Intrusion to Physical Access Control System (software) to change credential/user data
This one is REALLY bad. Hackers are experts are cracking software (we know this right)? Access Control Systems are just that, software. If they can figure out how to get into bank systems, IT servers, etc. then you can bet that getting into a PACS is well within their skill set. In fact, it is likely even easier. D6 has performed research into the security of many of to the access control systems on the market along with the recommended configuration by manufacturers and typical installation procedures by leading integrators and has found that it is common for these systems to be setup in ways that make it easy for attackers to penetrate and sometimes the access control software has flaws in its code that makes the security of their security software very insecure. The result is that attackers can execute “command and control” of your central PACS. The things that can be done at this point is nearly unlimited and scary – from creating new users, changing photos with theirs, turning off alerts and alarms, getting all card format information, it is nearly endless. Perhaps the most scary thing about this is that the attacker will likely be able to delete all log data pertaining to their events so their session was invisible and leave a backdoor open so they can get back in (even easier the next time). This should be locked down like Fort Knox. If you haven’t hired a red team to test this (along with your controller configuration and security) then it would not be reliable to assume that this does not apply.
Intrusion to Physical Access Control System (software) to change controller configurations
Using the same method above, the attacker could gain access to controllers, configurations, and make modifications to enable authorization to new types of cards and users that were previously not authorized. For example, they might not be able to figure out your really wacky custom Indala card format but since 125 kHz is enabled, they can push out to the controller a new card format (such as standard 26 bit or a different Indala format based on the same bit count to ensure compatibility to the reader if it is finicky), make a card to match what they have created and go right through secure areas. We’ve used this technique in some of the most “secure” institutions in the world, so it is quite the reality. Scary indeed.
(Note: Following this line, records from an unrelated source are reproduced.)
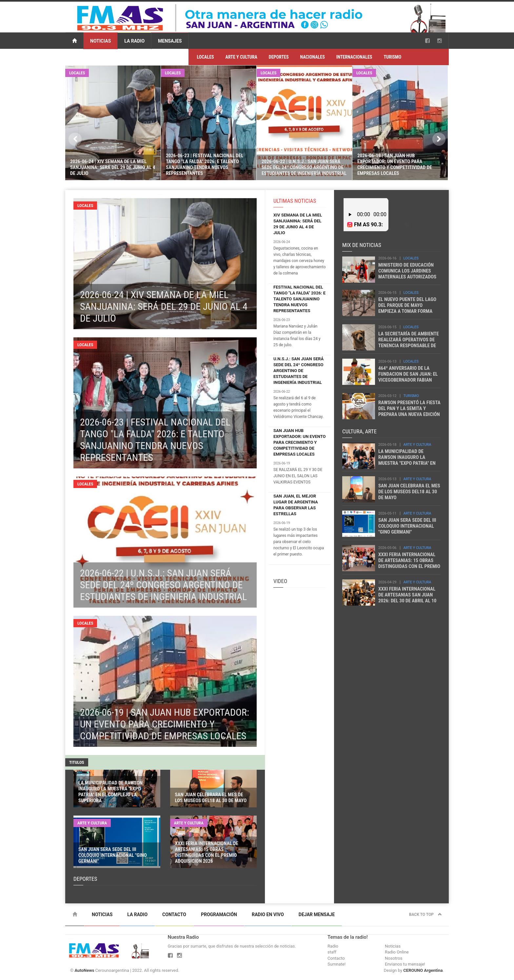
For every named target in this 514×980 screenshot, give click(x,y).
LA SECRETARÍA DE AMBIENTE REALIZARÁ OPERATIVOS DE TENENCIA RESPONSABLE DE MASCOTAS (409, 343)
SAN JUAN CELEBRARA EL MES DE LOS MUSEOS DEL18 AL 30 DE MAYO (409, 492)
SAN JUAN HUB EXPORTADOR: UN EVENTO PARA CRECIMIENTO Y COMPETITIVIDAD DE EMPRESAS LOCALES (300, 442)
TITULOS (77, 762)
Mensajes (170, 41)
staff (332, 952)
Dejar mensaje (316, 915)
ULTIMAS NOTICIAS (295, 200)
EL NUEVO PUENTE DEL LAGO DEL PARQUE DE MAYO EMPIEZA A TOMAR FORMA (407, 305)
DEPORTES (279, 57)
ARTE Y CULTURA (241, 57)
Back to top (425, 915)
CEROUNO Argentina (423, 970)
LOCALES (205, 57)
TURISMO (392, 57)
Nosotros (393, 958)
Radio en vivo (268, 915)
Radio (333, 946)
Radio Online (397, 952)
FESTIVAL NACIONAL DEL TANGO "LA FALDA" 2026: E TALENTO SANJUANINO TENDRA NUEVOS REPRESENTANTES (299, 299)
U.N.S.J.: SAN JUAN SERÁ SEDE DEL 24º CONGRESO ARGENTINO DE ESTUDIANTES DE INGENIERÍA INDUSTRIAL (299, 371)
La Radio (134, 41)
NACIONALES (312, 57)
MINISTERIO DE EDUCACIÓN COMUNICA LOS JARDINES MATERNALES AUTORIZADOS (407, 271)
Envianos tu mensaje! (405, 964)
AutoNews (84, 970)
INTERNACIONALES (354, 57)
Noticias (101, 41)
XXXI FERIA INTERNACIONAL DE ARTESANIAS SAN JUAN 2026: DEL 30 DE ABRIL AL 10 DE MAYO (407, 598)
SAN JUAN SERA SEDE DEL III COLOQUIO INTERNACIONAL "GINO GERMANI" (407, 526)
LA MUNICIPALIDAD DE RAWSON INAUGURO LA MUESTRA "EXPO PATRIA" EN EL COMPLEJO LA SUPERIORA (408, 460)
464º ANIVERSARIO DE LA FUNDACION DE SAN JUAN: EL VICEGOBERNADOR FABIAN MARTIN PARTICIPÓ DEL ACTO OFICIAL (409, 380)
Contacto (174, 915)
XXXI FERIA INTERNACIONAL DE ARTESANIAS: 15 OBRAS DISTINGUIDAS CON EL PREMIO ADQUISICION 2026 (409, 563)
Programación (219, 915)
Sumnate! (336, 964)
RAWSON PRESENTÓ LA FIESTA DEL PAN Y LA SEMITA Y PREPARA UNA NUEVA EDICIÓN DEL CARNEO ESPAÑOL (409, 411)
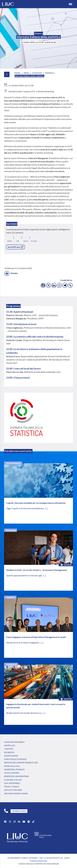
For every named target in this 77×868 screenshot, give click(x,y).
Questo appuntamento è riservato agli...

Controller Exploitation (hardware)
Most controllers are on a network back to the Access Control System these days. Unfortunately, similar to how PACS are built, implemented and configured, they often don’t follow best practices from an application security perspective that is designed to stop attacks. Common methods that are used on the IT side to scan for network devices, traffic and ports but are usually designed to be resistant to such efforts (as a result of IT getting better about configuration) are often wide open to these methods. In fact, some methods can reveal the location, name, and device of controllers publicly to be discovered from across the globe, to anyone. From here, taking control of that access point (sending an open door command) or exploiting the list of authorized cardholders is a next step that can be used to combine with another attack method.